This thread has been locked.

If you have a related question, please click the "Ask a related question" button in the top right corner. The newly created question will be automatically linked to this question.

TMDSLCDK138: Doubts with DSPLIB

Part Number: TMDSLCDK138

Hi, I am using the TMDSLCDK138 for my application. So far, I managed to transfer samples from the codec to the external memory using EDMA3 and McASP and then send them back to the codec without doing any processing.

I would like to apply a symmetric FIR filter to the samples and for that I had a look at DSPLIB. Especifically, I downloaded the package dsplib_c674x_3_4_0_0.

While it has a function for generic FIR filtering, there is no function for applying a symmetrical FIR. Why? I have thought that perhaps the reason is related with the architecture and there is no advantage in using this type of FIR implementation.

I am not using any SO or anything, it's all code from scratch, but I would like to optimize the DSP operations.

Sorry if this is not the appropiate forum and thanks in advance.

  • Hi Fidel,

    I've forwarded your query to the software experts. Their feedback should be posted here.

    BR
    Tsvetolin Shulev
  • Fidel,

    Are you looking for a floating point or fixed point implementation of the symmetric FIR filters. There may be a fixed point implementation of FIR filter in the DSPLIB C64x+ DSPLIB. I am also checking internally if we can share something for your development effort.

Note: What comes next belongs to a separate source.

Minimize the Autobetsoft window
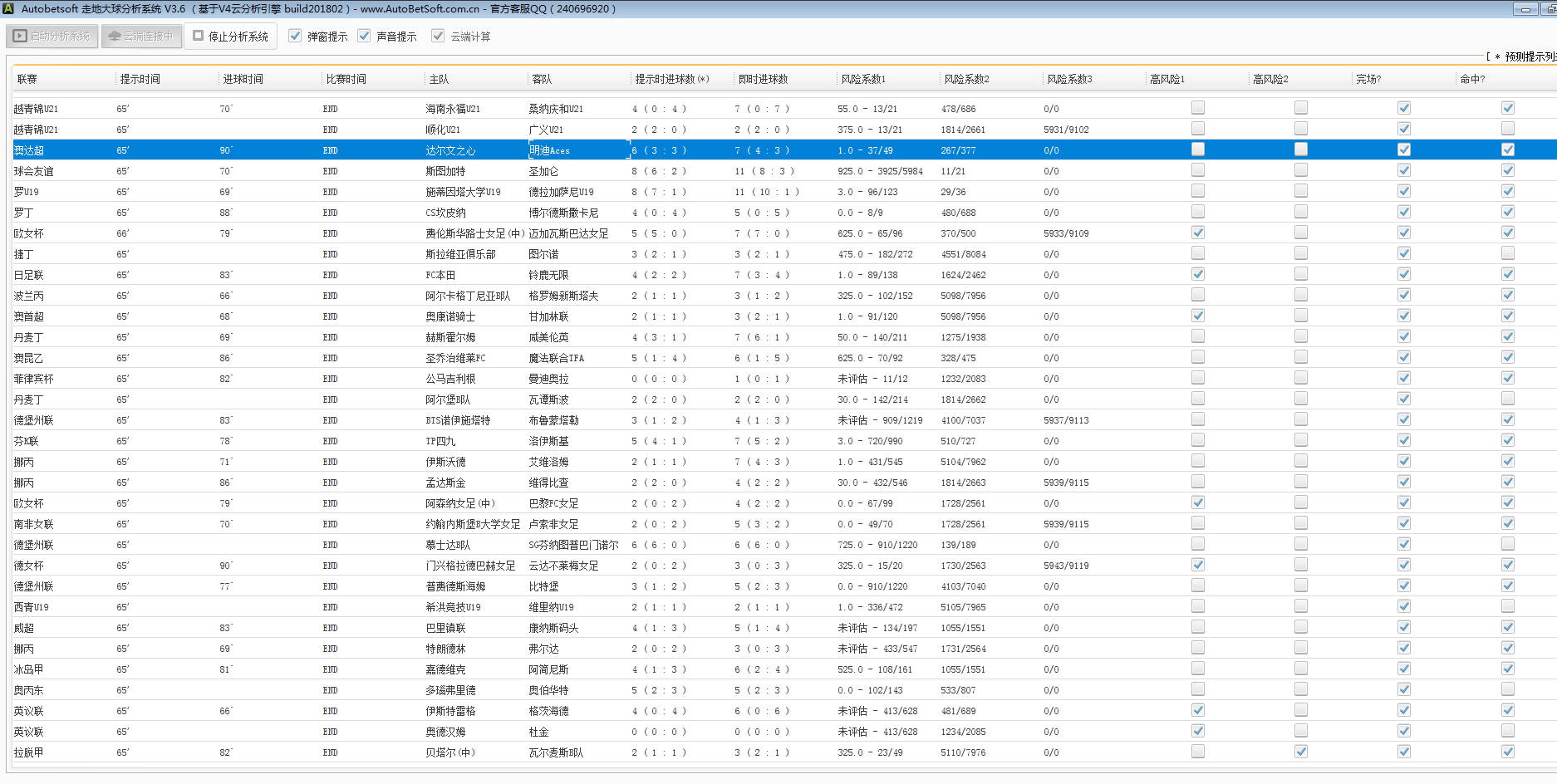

    software-dl.ti.com/.../index_FDS.html

    The C674x is compatible with C64x+ architecture so the code can be re-used on the C674x DSP.

    Regards,
    Rahul
  • Fidel,

    My belief (FWIW) is that you are correct in thinking "with the architecture ... there is no advantage in using this type of FIR implementation". The computation advantage of a symmetric FIR comes from not having to load as many coefficients. But the C674x memory architecture was designed specifically for being able to keep the processing pipeline filled for multiply-accumulate operations, specifically the FIR.

    You could conceivably develop a symmetric FIR that has some available D-unit slots that could be used in some other way. But this would require zippering in another algorithm with the FIR code, and that is not something TI could try to develop. And it would not get the FIR result any faster, either.

    Regards,
    RandyP
  • Rahul Prabhu

    The 24 bits samples from the codec are saved in an Int32 buffer, which I later convert to floating point for the processing. After doing the processing, I round the floats to the nearest integer using _spint. I assume that will help to reduce the quantization noise.

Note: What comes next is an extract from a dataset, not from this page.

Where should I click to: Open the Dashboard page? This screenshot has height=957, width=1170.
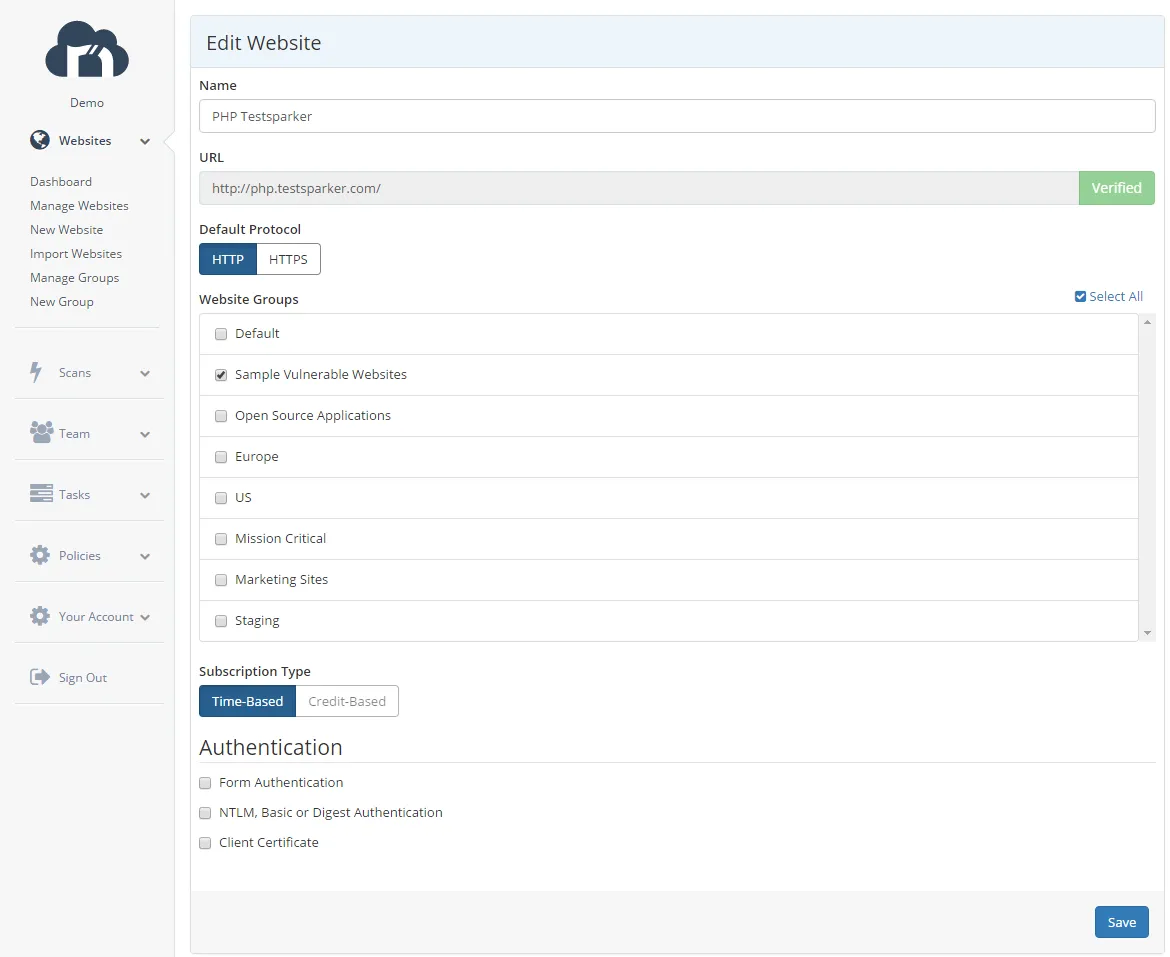pyautogui.click(x=60, y=181)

    So in principle, I am looking for a floating point implementation.

    RandyP

    Either way, I have realized I need my own implementation using circular buffering. The document www.ti.com/.../spra645a.pdf presents an interesting concept and I think I am going to try to exploit it.

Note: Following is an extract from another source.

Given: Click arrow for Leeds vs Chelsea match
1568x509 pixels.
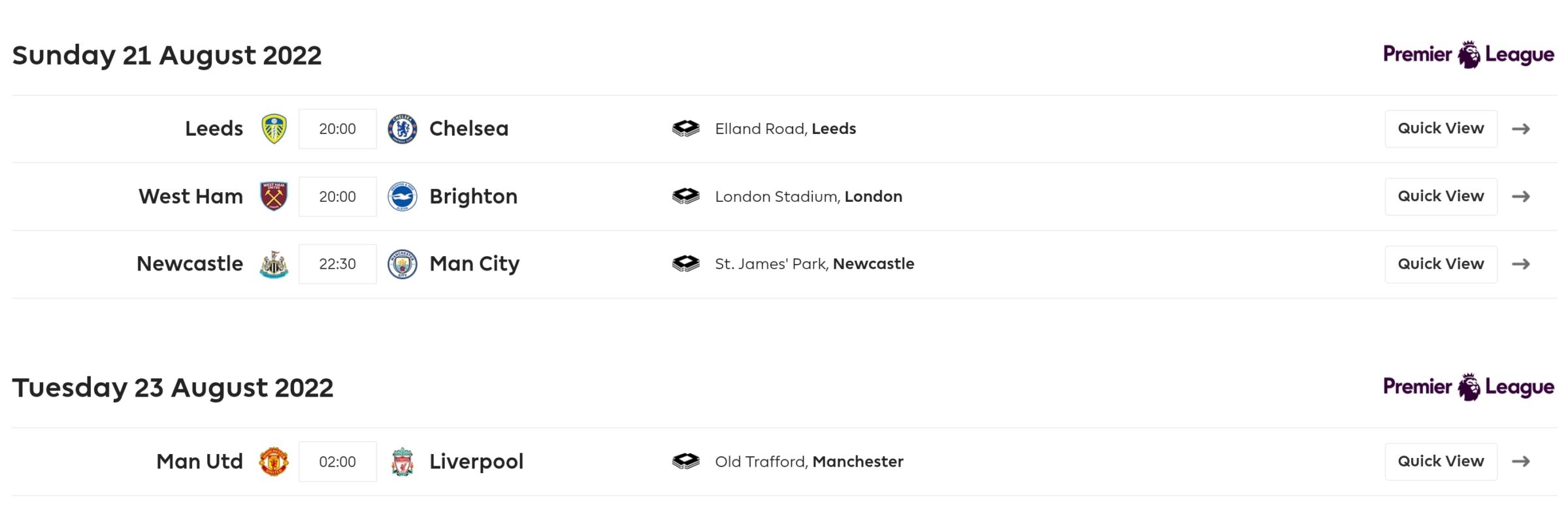Looking at the screenshot, I should click(x=1521, y=129).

    My application requires a fractional delay and I use a structure with FIR differentiators to implement it, based on a letter by Soo-Chang Pei and Chien-Cheng Tseng. The differentiators need to be anti-symmetric with a zero in the middle and an odd number of coefficients. Therefore, I can't make use of dsplib.

    What I think I can do is make use of circular addressing to implement the circular buffers in an efficient way and then implement my own asm version of an assymetrical FIR. Quite some work, considering that I know very few about the internal architecture of the processor, but I will give it a try.
  • Fidel,

    You will notice that the Circular Buffering on TMS320C6000 application note was released in 2001 when the C6000 devices were first released. At that time, most DSP code was written in assembly and most of our training was a the processor looking at every assembly instruction. Once the C compiler started working more efficiently, we quit teaching assembly coding and started teaching compiler optimization.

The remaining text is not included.